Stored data
....

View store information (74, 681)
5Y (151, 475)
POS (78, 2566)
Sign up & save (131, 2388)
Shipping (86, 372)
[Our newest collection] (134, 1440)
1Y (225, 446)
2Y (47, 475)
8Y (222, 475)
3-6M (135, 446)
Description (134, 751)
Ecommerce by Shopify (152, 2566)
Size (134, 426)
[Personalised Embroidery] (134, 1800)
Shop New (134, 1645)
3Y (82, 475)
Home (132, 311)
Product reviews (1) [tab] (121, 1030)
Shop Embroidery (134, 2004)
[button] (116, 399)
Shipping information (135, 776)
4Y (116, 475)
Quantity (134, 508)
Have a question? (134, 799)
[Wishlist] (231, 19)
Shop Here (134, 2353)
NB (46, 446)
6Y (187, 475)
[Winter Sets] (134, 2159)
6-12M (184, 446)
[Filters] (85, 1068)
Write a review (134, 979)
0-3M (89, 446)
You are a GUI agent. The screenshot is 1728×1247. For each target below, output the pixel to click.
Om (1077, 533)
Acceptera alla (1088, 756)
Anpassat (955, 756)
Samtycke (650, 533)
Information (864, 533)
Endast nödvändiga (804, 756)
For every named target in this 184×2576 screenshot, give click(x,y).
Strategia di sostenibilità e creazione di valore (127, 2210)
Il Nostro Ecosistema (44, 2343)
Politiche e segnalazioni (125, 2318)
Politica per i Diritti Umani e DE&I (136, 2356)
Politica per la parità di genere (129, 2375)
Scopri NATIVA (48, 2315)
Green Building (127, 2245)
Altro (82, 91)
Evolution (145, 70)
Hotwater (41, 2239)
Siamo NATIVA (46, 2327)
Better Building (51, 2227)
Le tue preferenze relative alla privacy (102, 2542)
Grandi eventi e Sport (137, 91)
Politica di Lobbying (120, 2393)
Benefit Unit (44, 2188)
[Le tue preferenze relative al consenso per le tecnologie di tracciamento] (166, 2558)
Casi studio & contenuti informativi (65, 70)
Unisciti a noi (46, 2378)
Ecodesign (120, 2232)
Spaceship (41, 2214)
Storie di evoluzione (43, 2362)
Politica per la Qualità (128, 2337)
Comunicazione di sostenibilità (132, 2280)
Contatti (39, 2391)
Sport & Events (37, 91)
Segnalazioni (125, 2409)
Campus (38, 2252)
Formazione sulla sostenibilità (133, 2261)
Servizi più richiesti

....

Your objective
Please, from the entries above, set down exactly the lines from the one containing "3-6M (135, 446)" through the one containing "Endast nödvändiga (804, 756)", and only those.

Expected answer
3-6M (135, 446)
Description (134, 751)
Ecommerce by Shopify (152, 2566)
Size (134, 426)
[Personalised Embroidery] (134, 1800)
Shop New (134, 1645)
3Y (82, 475)
Home (132, 311)
Product reviews (1) [tab] (121, 1030)
Shop Embroidery (134, 2004)
[button] (116, 399)
Shipping information (135, 776)
4Y (116, 475)
Quantity (134, 508)
Have a question? (134, 799)
[Wishlist] (231, 19)
Shop Here (134, 2353)
NB (46, 446)
6Y (187, 475)
[Winter Sets] (134, 2159)
6-12M (184, 446)
[Filters] (85, 1068)
Write a review (134, 979)
0-3M (89, 446)
You are a GUI agent. The screenshot is 1728×1247. For each target below, output the pixel to click.
Om (1077, 533)
Acceptera alla (1088, 756)
Anpassat (955, 756)
Samtycke (650, 533)
Information (864, 533)
Endast nödvändiga (804, 756)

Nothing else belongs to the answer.